*Stored data entries:*

---------------

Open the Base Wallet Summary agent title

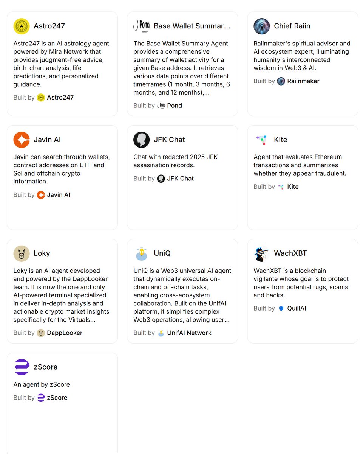[192, 26]
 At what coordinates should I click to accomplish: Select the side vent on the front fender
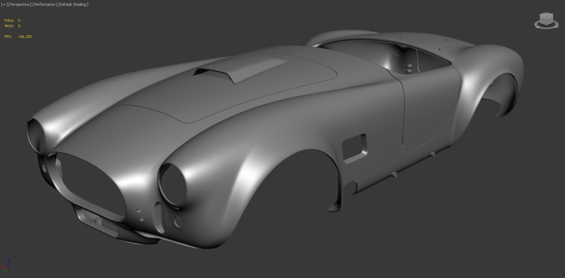[x=355, y=148]
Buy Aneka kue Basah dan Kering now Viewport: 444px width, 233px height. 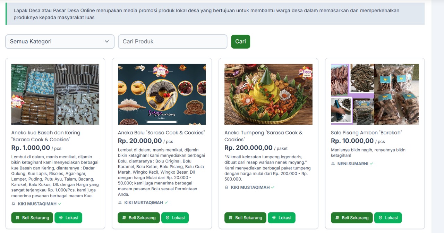32,218
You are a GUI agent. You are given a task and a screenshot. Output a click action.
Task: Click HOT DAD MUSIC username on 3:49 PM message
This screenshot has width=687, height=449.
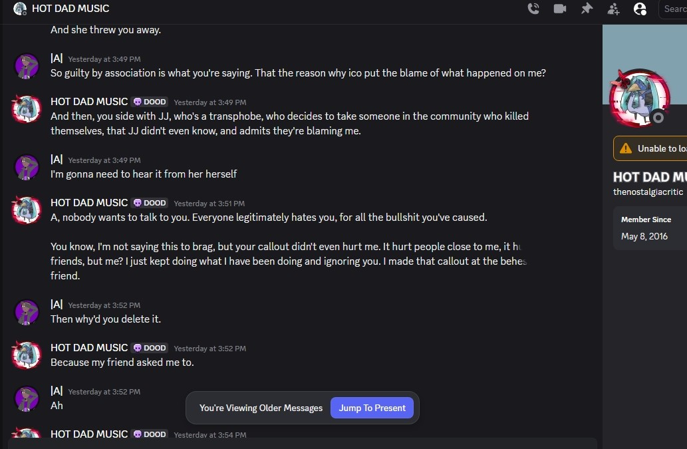pos(89,102)
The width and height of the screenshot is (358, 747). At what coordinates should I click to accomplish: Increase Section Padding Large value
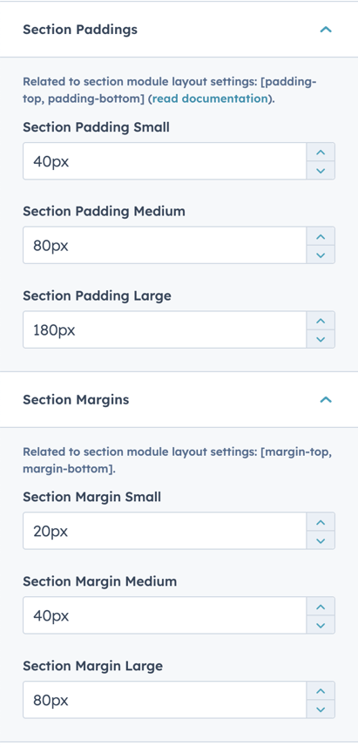321,321
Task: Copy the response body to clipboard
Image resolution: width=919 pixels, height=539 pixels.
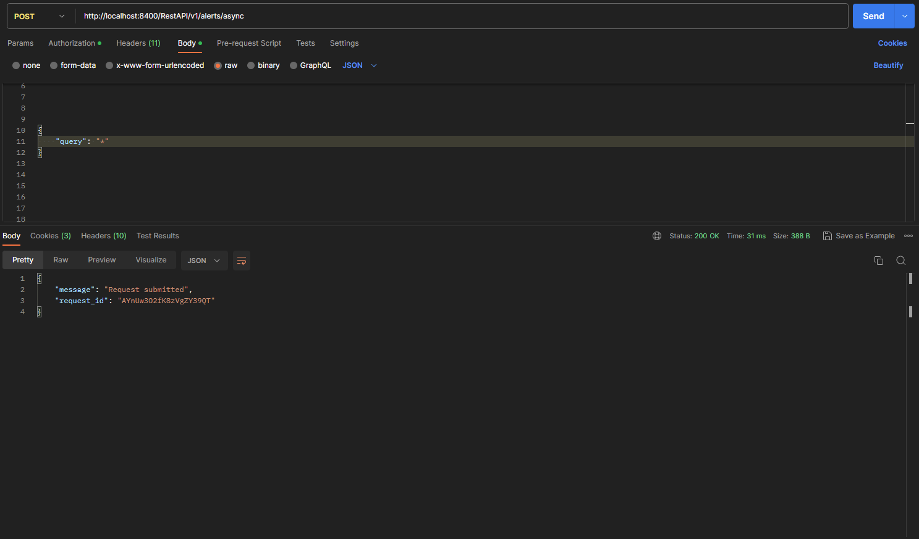Action: point(879,260)
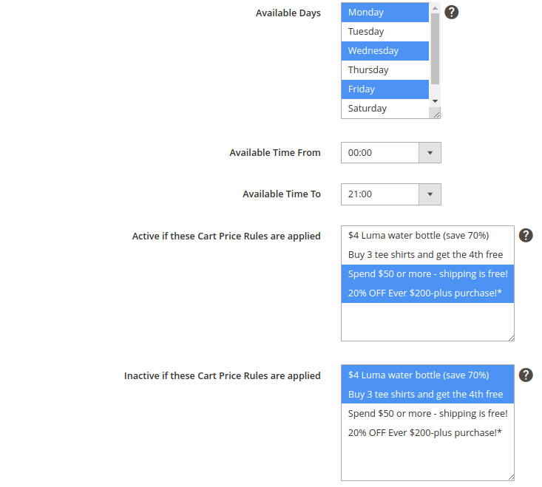Show help icon beside Inactive Cart Price Rules
Viewport: 542px width, 487px height.
click(x=526, y=375)
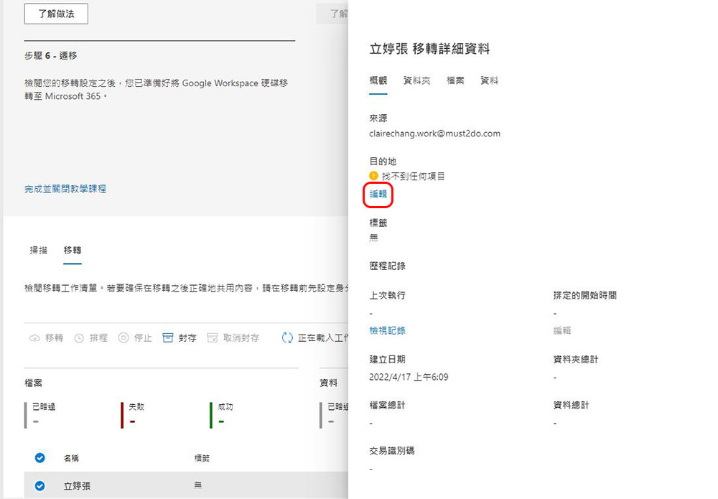
Task: Click the 排程 clock icon
Action: (x=79, y=338)
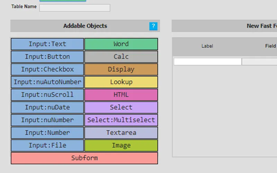This screenshot has width=277, height=173.
Task: Add an Input:Text object
Action: point(47,44)
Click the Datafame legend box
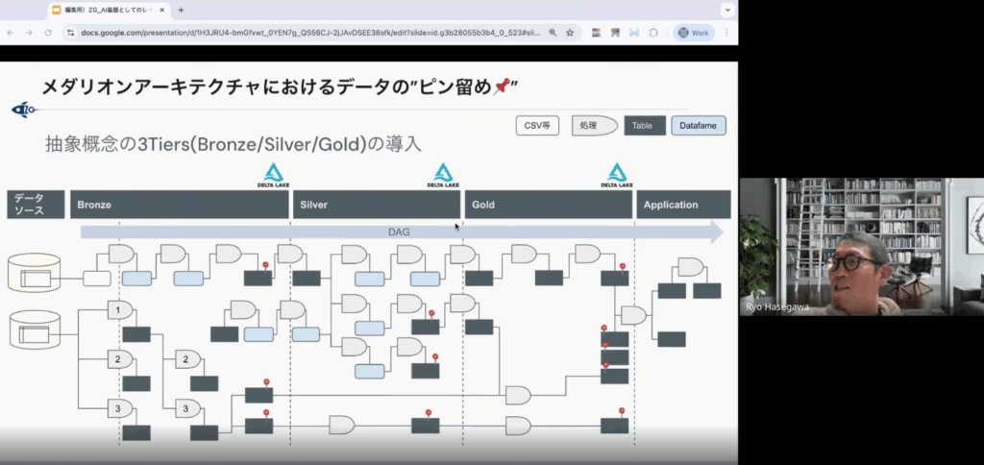This screenshot has height=465, width=984. 698,126
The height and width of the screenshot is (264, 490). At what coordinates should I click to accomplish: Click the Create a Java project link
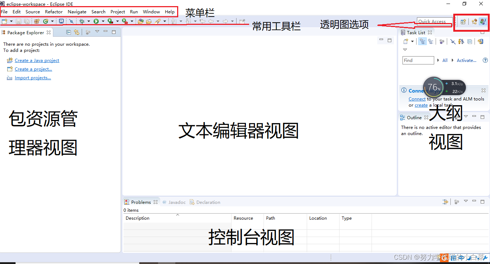coord(37,60)
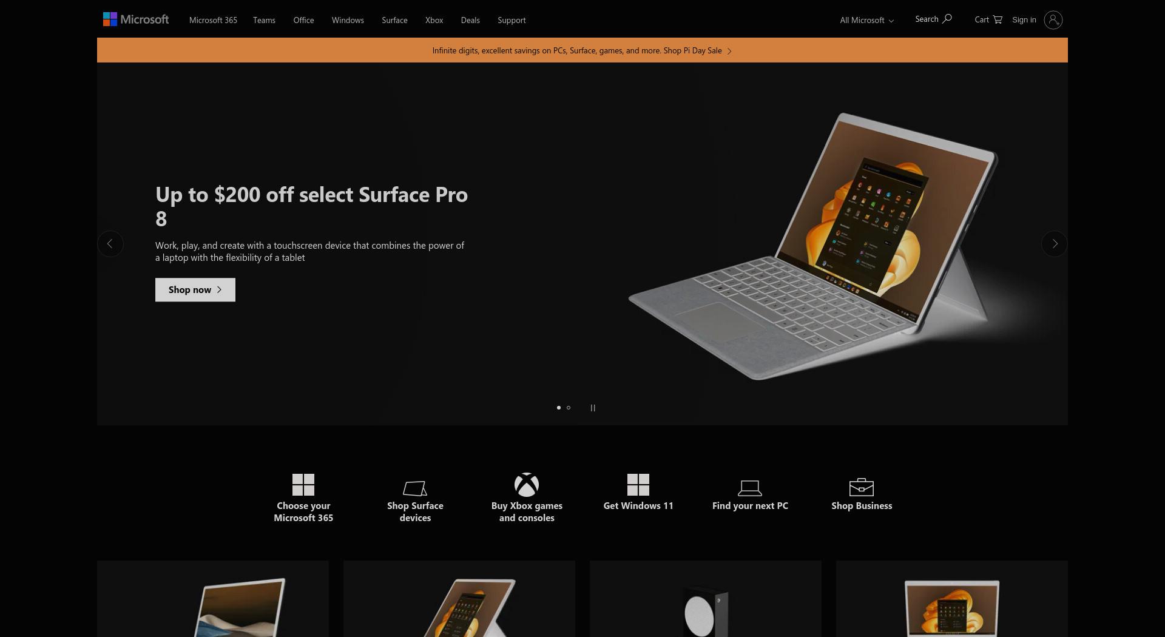
Task: Click the Xbox games and consoles icon
Action: (x=527, y=485)
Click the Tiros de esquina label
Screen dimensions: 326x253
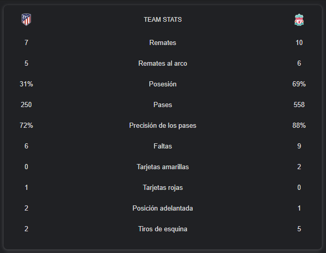pos(163,229)
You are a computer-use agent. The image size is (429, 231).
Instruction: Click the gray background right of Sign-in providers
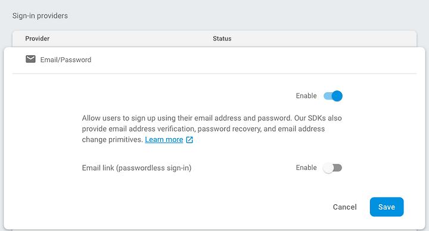click(x=246, y=16)
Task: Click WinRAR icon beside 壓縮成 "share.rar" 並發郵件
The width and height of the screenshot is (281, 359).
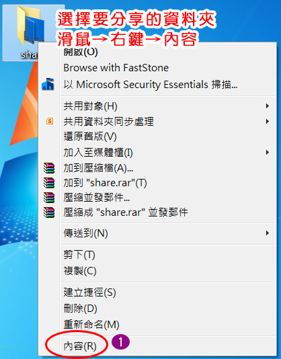Action: (x=49, y=212)
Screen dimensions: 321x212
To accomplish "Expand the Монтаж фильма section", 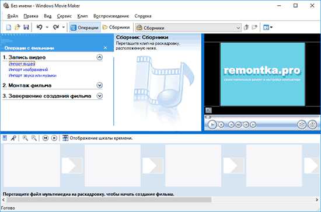I will point(100,85).
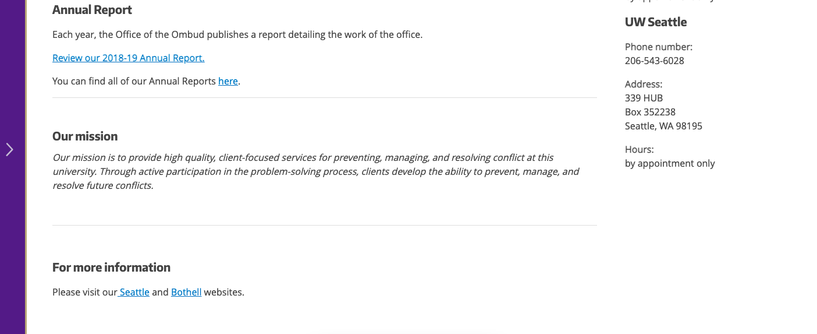Viewport: 817px width, 334px height.
Task: Click the "by appointment only" text under Hours
Action: click(x=670, y=163)
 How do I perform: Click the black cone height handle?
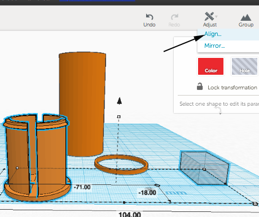pos(119,101)
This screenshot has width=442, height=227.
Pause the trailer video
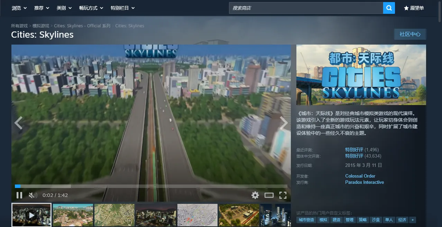(x=19, y=195)
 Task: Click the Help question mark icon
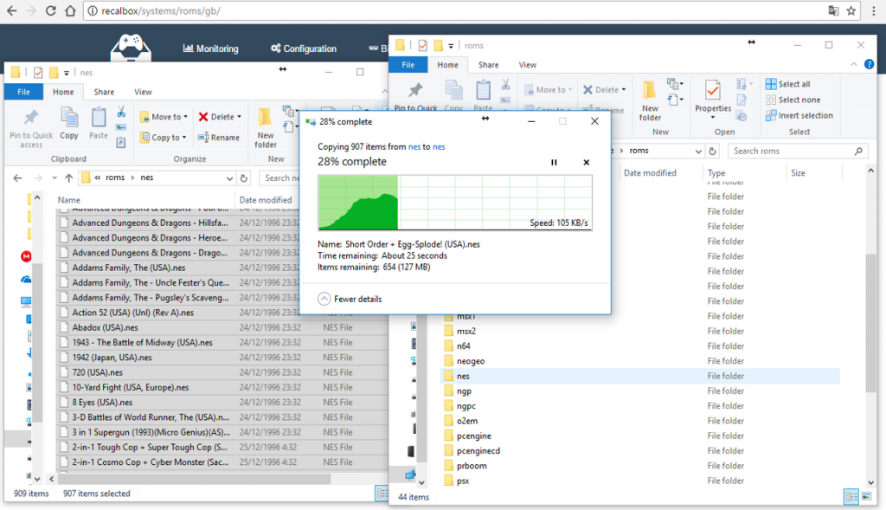(870, 65)
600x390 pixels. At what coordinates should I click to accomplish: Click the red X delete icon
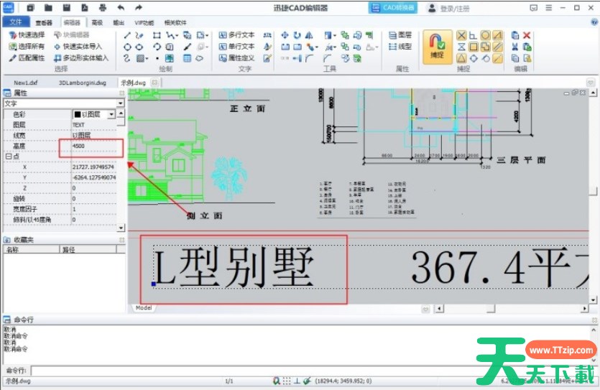(527, 34)
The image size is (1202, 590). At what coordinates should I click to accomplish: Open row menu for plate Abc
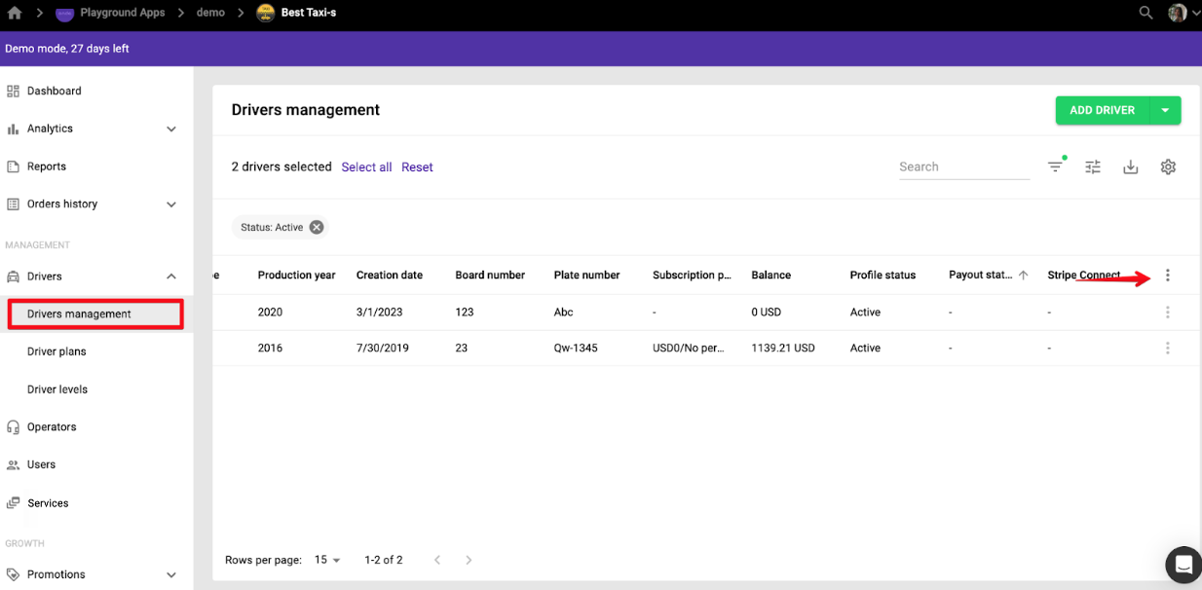1167,313
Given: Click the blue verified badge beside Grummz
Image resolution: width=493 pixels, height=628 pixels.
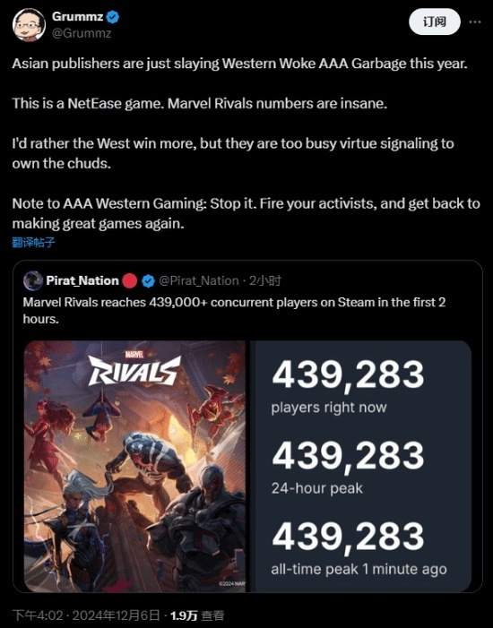Looking at the screenshot, I should tap(113, 17).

---------------

*About this task:* Return exactly the lines that begin with the one containing "Pause the trailer video" and end with the final line of the data above; include no pictures.

*Answer section:*
Pause the trailer video
(x=19, y=195)
 Task: Click the Help question mark icon
(870, 65)
600x390 pixels. At what coordinates should I click to accomplish: Click the red X delete icon
(527, 34)
The image size is (1202, 590). At what coordinates should I click to accomplish: Open row menu for plate Abc
1167,313
Given: Click the blue verified badge beside Grummz
Image resolution: width=493 pixels, height=628 pixels.
Looking at the screenshot, I should tap(113, 17).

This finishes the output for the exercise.